O meu ponto de partida para a saúde pública é muito simples. Não pretendo ser uma polícia moral e não vou dizer às pessoas como viver as suas vidas, mas tenho intenção de ajudá-las a conseguir informação que sirva de base para as escolhas delas", salientou a ministra, numa entrevista à estação de televisão norueguesa NRK, que foi emitida na segunda-feira. E acrescentou: "As pessoas devem poder fumar, beber e comer a carne vermelha que quiserem. As autoridades podem gostar de informar, mas as pessoas sabem o que é saudável e não é saudável, julgo eu". 

A ministra, que diz fumar apenas socialmente, referiu ainda que os fumadores se sentem como "párias" e que têm de se esconder para fumar. "Acho isso estúpido", comentou ainda.

Desde então,Listhaug tem sido fortemente criticada. A secretária-geral da Sociedade do Cancro da Noruega, Anne Lyse Ryel, veio dizer que os noruegueses vão levar em conta as declarações da ministra e "aderir". 
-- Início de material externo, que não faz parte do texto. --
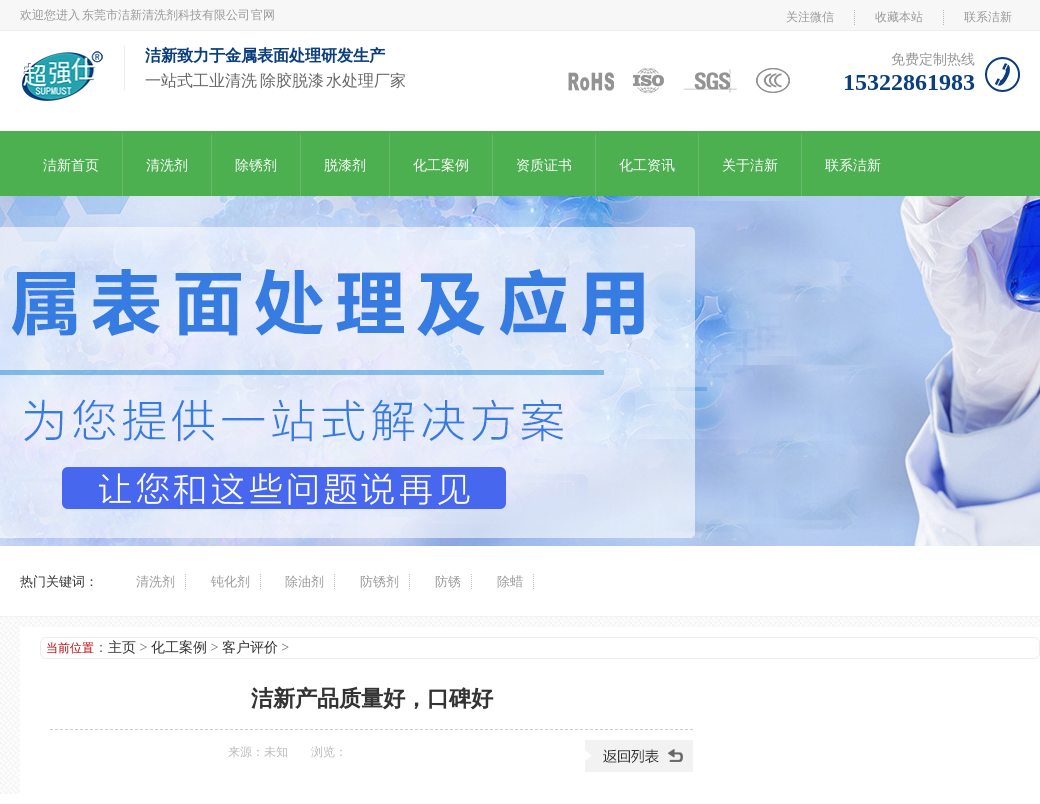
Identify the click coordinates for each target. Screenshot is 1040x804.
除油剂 (304, 581)
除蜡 (510, 581)
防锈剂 (379, 581)
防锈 (448, 581)
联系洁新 (988, 17)
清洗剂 (167, 165)
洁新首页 (71, 165)
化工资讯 (647, 165)
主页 (122, 647)
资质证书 (544, 165)
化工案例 (441, 165)
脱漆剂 (345, 165)
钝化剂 (230, 581)
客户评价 (250, 647)
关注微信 (810, 17)
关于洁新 (750, 165)
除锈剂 (256, 165)
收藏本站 (899, 17)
Isto representa um retrocesso de muitas décadas na saúde pública", acrescentou Ryel.

 

Esta não é a primeira vez que Listhaug, filiada no Partido do Progresso, de extrema-direita - um dos quatro partidos que fazem parte da coligação no governo, liderada pelo Partido Conservador - se vê no centro da polémica.

A titular da pasta da Saúde norueguesa viu-se obrigada a pedir a demissão do cargo de ministra da Justiça no ano passado, depois acusar os Partidos Trabalhista e Democrata Cristão de colocarem os direitos dos terroristas à frente do interesse nacional, quando os dois partidos ajudaram a chumbar uma lei que previa a retirada da cidadania norueguesa aos suspeitos de terrorismo.

Já em 2016, Listhaug foi muito criticada por ter mergulhado no Mar Mediterrâneo para viver a "experiência" dos refugiados que tentam chegar à Europa.